And if you don't believe any of that, just look at where the stockmarket is after *100 bps* of Fed easing so far.


----------



## chops_a_must (22 January 2008)

dhukka said:


> And if you don't believe any of that, just look at where the stockmarket is after *100 bps* of Fed easing so far.




Oh come on!

If pollyanna thinking got us into this mess, then why can't it can get us out?


----------



## dhukka (22 January 2008)

chops_a_must said:


> Oh come on!
> 
> If pollyanna thinking got us into this mess, then why can't it can get us out?




OK, Krudlow the Clown, can't wait to see his show tonight, any odds on an aneurism?


----------



## ithatheekret (22 January 2008)

wayneL said:


> This is a tough one for me because if I was on the FOMC we would never be in the position it is now.
> 
> I'd never have cut to the extent it did and rates would be higher now.
> 
> ...





I'd like to join you Wayne , my rates would be higher too , but we'd probably end up a future discussion though ............. in a grassy knoll doco .



PS... Wouldn't an emergency cut show the Fed is not in control and has been taken over by the hysteria ?


----------



## cuttlefish (22 January 2008)

I voted for inflation, now!  (100bp tonight).

If they are going to stimulate an inflationary continuation of economic growth, which would dwarf subprime debt (and of course cause devaluation of the USD as well bringing real US spending power down) then they should do it aggressively now, because once consumer confidence/business sentiment is damaged too much they can't rescue it no matter how much stimulus and it will be another 10 year japan situation which is no good to anyone.  (wage inflation will be an important part of the mix). 

I agree with what Wayne has said though, they should have raised rates as soon as it was becoming obvious that there was too much cash being directed towards the asset price bubble. That would have broken the back of things early, caused a recession/depression but not as severe as what is likely to come out of this.
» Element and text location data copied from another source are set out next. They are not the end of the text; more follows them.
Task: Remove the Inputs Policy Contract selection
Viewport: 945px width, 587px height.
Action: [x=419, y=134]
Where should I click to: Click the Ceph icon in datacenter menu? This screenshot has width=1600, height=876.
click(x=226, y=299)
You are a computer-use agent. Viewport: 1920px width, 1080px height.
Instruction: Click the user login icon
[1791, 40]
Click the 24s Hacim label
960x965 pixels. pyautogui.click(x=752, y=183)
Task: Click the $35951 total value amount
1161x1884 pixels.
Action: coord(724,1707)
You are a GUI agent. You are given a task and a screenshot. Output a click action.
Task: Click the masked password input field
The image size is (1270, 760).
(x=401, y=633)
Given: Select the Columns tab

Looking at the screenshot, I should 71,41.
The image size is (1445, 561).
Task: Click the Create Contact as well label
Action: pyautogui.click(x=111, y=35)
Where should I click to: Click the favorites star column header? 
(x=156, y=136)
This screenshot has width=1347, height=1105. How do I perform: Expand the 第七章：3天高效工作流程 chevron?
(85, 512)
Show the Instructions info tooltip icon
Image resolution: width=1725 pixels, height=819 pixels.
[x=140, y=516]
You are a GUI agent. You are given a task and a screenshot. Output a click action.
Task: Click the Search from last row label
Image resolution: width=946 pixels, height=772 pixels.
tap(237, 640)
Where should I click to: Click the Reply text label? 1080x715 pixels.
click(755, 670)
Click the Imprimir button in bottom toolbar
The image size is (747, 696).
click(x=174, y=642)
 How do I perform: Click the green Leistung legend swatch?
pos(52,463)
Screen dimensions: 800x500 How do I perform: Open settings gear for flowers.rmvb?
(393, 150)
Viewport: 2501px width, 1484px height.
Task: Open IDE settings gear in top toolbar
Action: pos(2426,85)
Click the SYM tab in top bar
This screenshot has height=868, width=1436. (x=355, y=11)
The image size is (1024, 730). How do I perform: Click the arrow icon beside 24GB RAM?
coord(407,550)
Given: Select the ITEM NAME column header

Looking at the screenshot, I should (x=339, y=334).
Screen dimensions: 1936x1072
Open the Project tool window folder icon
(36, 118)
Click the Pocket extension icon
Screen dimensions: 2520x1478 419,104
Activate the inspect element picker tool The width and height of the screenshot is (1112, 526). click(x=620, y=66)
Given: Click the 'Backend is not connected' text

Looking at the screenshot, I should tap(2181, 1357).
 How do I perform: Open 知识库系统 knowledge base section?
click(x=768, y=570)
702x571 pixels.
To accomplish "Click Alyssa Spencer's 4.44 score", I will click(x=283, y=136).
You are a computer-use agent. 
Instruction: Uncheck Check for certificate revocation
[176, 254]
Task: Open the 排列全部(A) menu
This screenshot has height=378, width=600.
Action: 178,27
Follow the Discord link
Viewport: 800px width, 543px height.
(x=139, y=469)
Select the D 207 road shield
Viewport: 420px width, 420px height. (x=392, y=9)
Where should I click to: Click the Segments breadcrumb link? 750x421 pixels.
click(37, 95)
The regrowth in spending would have been directed in areas that generated real productivity (of value to humans as such - as opposed to building a bunch of houses people didn't really want in areas they didn't really want to live).

The first priority now would have to be stability of the US dollar and the structural stability of the US altogether.  Losing a few major US banks might not be a great thing in a country used to rose coloured glasses.

Inflation is possibly the lesser of two evils in this scenario.  US citizens real wealth falls, real spending power falls and real wages fall but at the same time subprime debt gets dwarfed, the USD devalues significantly and the US becomes the cheap labour force for China, making goods out of Australian raw materials for export to the affluent Chinese.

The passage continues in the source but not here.